Excerpt to read:
## start
In their own way, Arnold Peters and Frank Howard were the pioneers who led the way to the day when, many years later, Justice Minister Trudeau proclaimed: "The State has no place in the bedrooms of the nation."

Peters and Howard went on to refine their act when it came to passage of government estimates. When they held up business for too long, somehow word was conveyed to them that a needed wharf, bridge, or road in their ridings would receive priority attention, and debate would end.

As parliamentary hold-up men their record survives as a unique lesson in obstruction for the sake of construction.

Douglas Jung Ethnic representation in the Canadian House of Commons reflecting the growing diverse nature of immigration from countries world-wide began with a few nervous steps taken by the government led by the Right Hon. John George Diefenbaker in the late 1950s.

Until then it was a white man's club.

The election of the first Canadian of Chinese descent to the House was that of Douglas Jung, in the riding of Vancouver Centre, in 1957.

Jung brought with him excellent credentials from his career as barrister and solicitor, and as a veteran who served in the Intelligence Branch of the Canadian Army from 1943 to 1946.

He was a quiet but clear speaker, a member much concerned with representing the Chinese population of Vancouver which, over the intervening years, has burgeoned into the largest ethnic group on Canada's west coast.

Diefenbaker took much satisfaction from the fact that he had been attracted to the Progressive Conservative Party, as he also did from the fact that he, as Prime Minister, had appointed the first Canadian native aboriginal as a member of the Upper House, Senator James Gladstone of Lethbridge, Alberta.

In passing, it may be of interest to recall that Gladstone was a member of the Blood Tribe of the Blackfoot Nation, whose name, Akay-na-muka, in English translation was "Many Guns".

Prime Ministers

Pierre Elliiot TrudeauPierre Elliot Trudeau succeeded Pearson as Prime Minister. Had it not been for Pearson, Trudeau might have remained a remote figure on the fringes of Québec politics, an academic destined to argue philosophically about democracy and human rights within a narrow circle of friends, free from the responsibility of taking any active part, save that of critic, and as participant in events surrounding a much publicised strike by asbestos strikers in that province.

Pearson prevailed on Trudeau and two of his friends to play an active role on the national scene by becoming members of the Liberal Party and running for election to the Parliament of Canada. Trudeau, Jean Marchand, and Gerard Pelletier, dubbed "the three wise men from Québec", were duly elected, and Trudeau served in Pearson's final cabinet as Justice Minister.
## end
Data for locating visible targets
## start
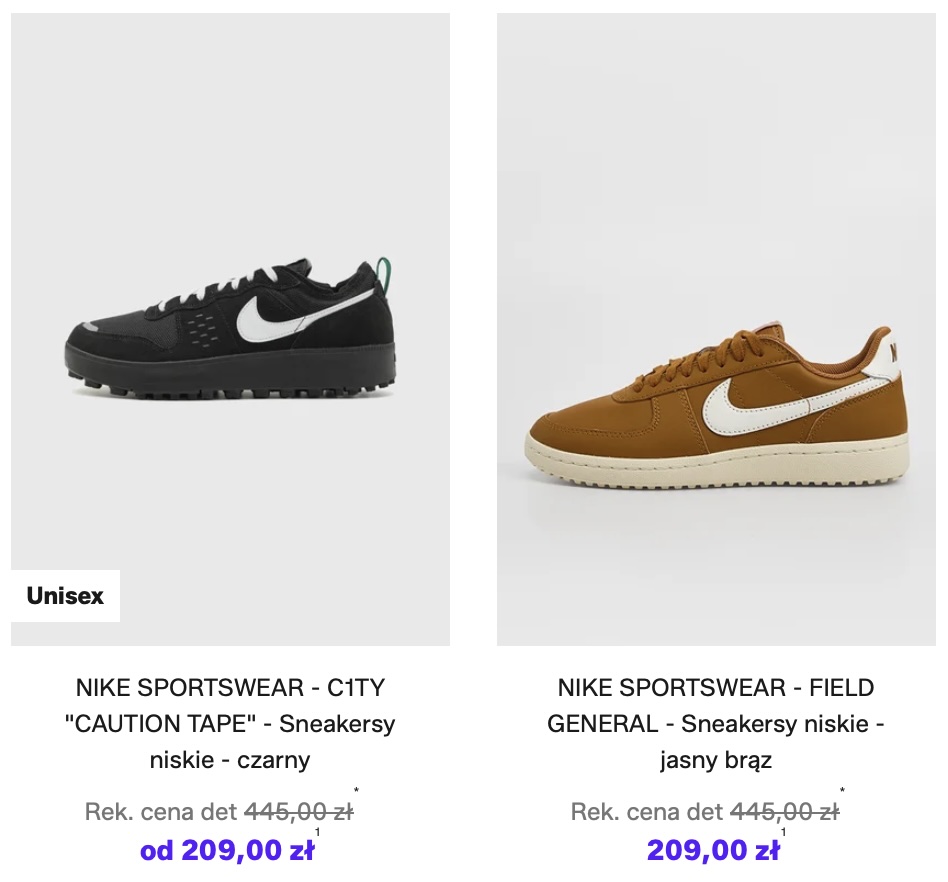Click footnote 1 beside "od 209,00 zł"
Viewport: 948px width, 882px height.
[318, 832]
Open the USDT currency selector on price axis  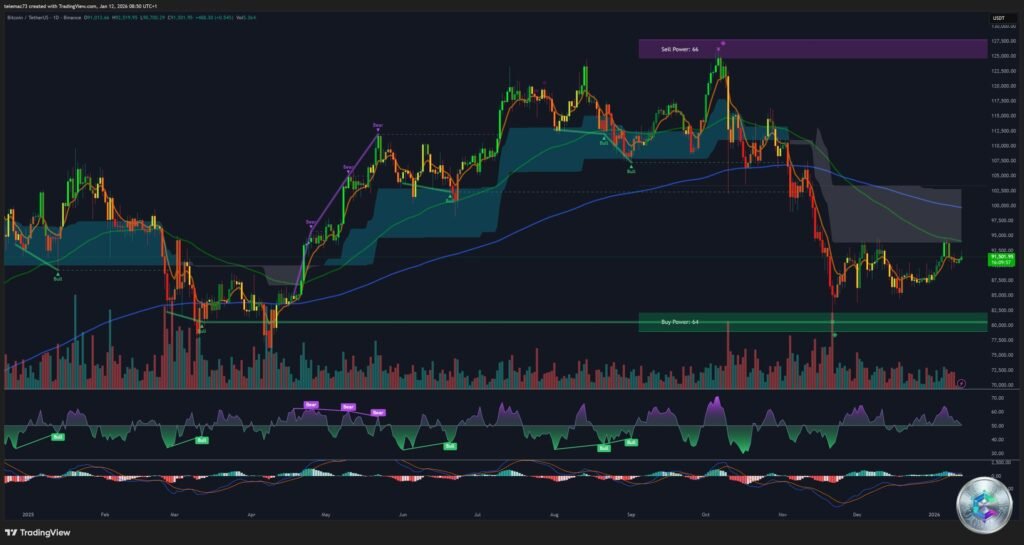pyautogui.click(x=997, y=19)
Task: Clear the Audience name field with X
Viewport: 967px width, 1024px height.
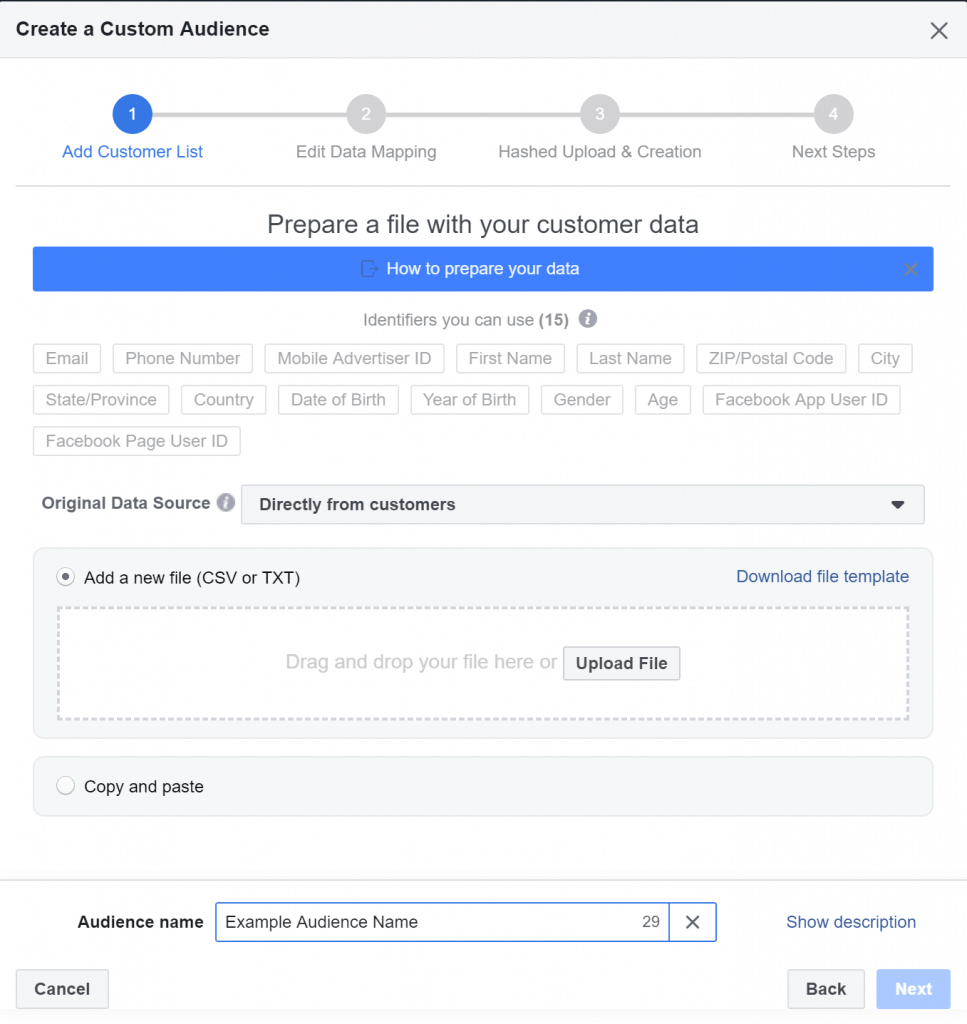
## end
Written task: From the excerpt on Canadian parliamentarians, extract word for word the stretch from "In their own" through "the late 1950s.". The records are separate material with no connection to the excerpt on Canadian parliamentarians.

Full solution:
In their own way, Arnold Peters and Frank Howard were the pioneers who led the way to the day when, many years later, Justice Minister Trudeau proclaimed: "The State has no place in the bedrooms of the nation."

Peters and Howard went on to refine their act when it came to passage of government estimates. When they held up business for too long, somehow word was conveyed to them that a needed wharf, bridge, or road in their ridings would receive priority attention, and debate would end.

As parliamentary hold-up men their record survives as a unique lesson in obstruction for the sake of construction.

Douglas Jung Ethnic representation in the Canadian House of Commons reflecting the growing diverse nature of immigration from countries world-wide began with a few nervous steps taken by the government led by the Right Hon. John George Diefenbaker in the late 1950s.